Nantinya, saat mengikuti kegiatan PK2MABA sampai dengan selesai Pusat Studi dan Layanan Disabilitas (PSLD) menyediakan relawan untuk mendampingi mereka. PSLD juga menyediakan pendamping pada saat Proses Belajar Mengajar (PMB). Disampaikan pihak PSLD UB, Ulfa, pendampingan ini tergantung pada kebutuhan mahasiswa yang bersangkutan, misal untuk Tuna Rungu di dalam kelas akan disediakan interpreter.

Dalam programnya, pelayanan PSLD mengusung konsep semangat inklusi (tidak membedakan antara mahasiswa yang normal dengan mahasiswa berkebutuhan khusus). Dengan adanya program ini mereka mendapat bobot pelajaran yang sama, tugas yang sama, dan hukuman yang sama pula bila melakukan kesalahan. Yang membedakan adalah mahasiswa berkebutuhan khusus tersebut memerlukan pendamping sesuai dengan kebutuhan khususnya, untuk mendampingi atau memberi tutorial mengerjakan tugas mereka. Pendampingan sendiri dilakukan selama tiga semester, diharapkan selama pendampingan tiga semester, di semester keempat para mahasiswa difabel bisa mandiri dalam mengerjakan tugas-tugasnya.
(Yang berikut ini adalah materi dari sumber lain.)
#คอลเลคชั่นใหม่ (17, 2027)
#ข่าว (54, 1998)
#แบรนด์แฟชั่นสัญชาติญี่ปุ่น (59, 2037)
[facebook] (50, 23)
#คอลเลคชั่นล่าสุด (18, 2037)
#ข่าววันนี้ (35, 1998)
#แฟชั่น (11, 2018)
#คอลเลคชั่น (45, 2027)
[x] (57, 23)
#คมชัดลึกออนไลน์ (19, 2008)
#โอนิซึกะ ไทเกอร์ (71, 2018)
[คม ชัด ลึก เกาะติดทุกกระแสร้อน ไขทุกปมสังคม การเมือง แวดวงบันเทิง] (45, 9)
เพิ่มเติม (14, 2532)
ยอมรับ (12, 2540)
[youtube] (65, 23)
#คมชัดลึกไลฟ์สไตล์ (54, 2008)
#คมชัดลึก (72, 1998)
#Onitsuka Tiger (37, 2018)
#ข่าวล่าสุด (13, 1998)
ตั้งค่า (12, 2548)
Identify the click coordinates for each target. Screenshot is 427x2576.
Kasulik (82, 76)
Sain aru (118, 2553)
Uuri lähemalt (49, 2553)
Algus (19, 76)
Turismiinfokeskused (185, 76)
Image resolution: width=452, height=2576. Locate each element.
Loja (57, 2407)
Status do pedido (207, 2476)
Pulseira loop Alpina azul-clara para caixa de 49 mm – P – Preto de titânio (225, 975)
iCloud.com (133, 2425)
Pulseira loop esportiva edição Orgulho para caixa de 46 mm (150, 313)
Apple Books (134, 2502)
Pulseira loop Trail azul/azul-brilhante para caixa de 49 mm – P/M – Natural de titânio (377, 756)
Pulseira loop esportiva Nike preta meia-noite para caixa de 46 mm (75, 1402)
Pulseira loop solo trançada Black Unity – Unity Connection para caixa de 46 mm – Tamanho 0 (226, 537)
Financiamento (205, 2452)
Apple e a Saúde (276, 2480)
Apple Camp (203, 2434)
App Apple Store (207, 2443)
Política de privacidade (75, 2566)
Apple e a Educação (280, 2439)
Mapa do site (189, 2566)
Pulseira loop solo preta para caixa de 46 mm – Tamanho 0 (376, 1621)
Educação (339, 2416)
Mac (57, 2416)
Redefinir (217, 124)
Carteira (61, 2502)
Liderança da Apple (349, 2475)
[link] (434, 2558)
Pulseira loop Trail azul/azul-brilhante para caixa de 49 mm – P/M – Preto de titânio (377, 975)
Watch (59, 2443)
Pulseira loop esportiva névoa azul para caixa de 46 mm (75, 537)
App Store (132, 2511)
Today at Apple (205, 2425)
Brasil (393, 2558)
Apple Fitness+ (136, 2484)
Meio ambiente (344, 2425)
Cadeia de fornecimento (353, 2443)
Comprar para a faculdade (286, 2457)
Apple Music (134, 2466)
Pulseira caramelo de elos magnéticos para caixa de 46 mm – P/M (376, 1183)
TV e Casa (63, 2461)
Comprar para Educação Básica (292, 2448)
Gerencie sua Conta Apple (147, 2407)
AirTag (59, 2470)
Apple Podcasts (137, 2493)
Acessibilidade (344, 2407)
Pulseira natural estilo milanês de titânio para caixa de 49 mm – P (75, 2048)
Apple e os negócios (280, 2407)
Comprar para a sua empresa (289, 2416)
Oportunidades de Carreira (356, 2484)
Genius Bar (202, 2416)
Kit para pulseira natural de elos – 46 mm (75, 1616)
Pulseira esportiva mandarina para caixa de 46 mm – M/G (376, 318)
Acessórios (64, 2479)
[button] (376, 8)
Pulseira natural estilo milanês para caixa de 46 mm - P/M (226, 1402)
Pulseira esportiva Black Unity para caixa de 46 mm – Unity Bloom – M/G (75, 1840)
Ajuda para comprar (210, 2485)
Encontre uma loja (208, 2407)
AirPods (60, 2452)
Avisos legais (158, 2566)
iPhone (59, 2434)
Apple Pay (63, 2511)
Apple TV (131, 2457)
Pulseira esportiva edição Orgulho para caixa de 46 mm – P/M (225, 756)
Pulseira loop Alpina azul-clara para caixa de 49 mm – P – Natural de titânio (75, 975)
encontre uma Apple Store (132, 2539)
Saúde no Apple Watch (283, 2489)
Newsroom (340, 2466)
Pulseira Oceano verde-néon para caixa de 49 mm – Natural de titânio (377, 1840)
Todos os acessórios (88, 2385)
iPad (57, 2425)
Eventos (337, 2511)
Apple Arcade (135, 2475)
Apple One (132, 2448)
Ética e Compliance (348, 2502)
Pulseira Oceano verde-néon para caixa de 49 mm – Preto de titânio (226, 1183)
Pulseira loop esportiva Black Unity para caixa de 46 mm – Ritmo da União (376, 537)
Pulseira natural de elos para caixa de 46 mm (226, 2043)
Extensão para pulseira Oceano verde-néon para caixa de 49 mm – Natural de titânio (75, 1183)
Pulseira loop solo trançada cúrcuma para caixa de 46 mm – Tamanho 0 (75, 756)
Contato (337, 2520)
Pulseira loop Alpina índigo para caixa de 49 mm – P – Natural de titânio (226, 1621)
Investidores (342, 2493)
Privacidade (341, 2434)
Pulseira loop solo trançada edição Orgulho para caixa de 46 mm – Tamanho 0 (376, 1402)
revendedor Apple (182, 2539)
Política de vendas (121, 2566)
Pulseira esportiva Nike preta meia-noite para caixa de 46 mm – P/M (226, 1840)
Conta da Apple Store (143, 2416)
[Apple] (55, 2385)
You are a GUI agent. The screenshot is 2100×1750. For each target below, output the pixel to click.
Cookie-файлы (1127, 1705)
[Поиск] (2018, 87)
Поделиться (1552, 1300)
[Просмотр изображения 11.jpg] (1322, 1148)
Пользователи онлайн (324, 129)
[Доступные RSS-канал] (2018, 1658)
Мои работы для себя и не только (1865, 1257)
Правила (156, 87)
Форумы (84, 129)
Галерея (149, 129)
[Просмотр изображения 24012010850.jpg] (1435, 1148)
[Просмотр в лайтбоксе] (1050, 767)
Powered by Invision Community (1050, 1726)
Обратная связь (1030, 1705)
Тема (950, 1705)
Mahasiswa difabel di FIA juga mengikuti kegiatan PK2MABA, ketiganya yang berasal dari satu jurusan yang sama yaitu Ilmu Perpustakaan didampingi oleh satu orang pendamping. Salah satu hak Maba difabel adalah mendapatkan pendampingan pada saat perkuliahan, mengerjakan tugas kuliah, PK2MABA, dan mengurus administrasi perkulihan.

Uci, selaku pendamping yang mendampingi tiga mahasiswa difabel di FIA mengaku merasa kesulitan saat melakukan komunikasi pada ketiga mahasiswa tersebut, dikarenakan bahasa isyarat yang digunakan oleh ketiganya berbeda di setiap daerah. Alhasil dia harus menggunakan tulisan untuk berkomunikasi dengan mereka.

Untuk Ormawa di tingkat fakultas, PSLD berkerjasama dengan masing-masing ketua pelaksana dan panitia di semua fakultas untuk membicarakan bagaimana agar tidak ada diskriminasi antara mahasiswa berkebutuhan khusus dengan mahasiswa lain pada umumnya dan agar para mahasiswa difabel mendapat pendamping sesuai dengan kebutuhannya masing masing.

Tahun ini PSLD memiliki 32 pendamping, 17 pendamping untuk angkatan 2012 dan 15 untuk angkatan 2013. Rekrutmen untuk pendamping sendiri dilakukan setiap tahun. Para pendamping baru yang terpilih akan mengikuti pelatihan selama dua hari mencakup bagaimana cara mendorong kursi roda, bagaimana mendampingi Tuna Netra, bagaimana belajar bahasa isyarat dan bagaimana mendampingi Tuna Rungu. Selain melakukan pelatihan mereka juga akan diajak untuk melakukan penelitian terhadap disabilitas.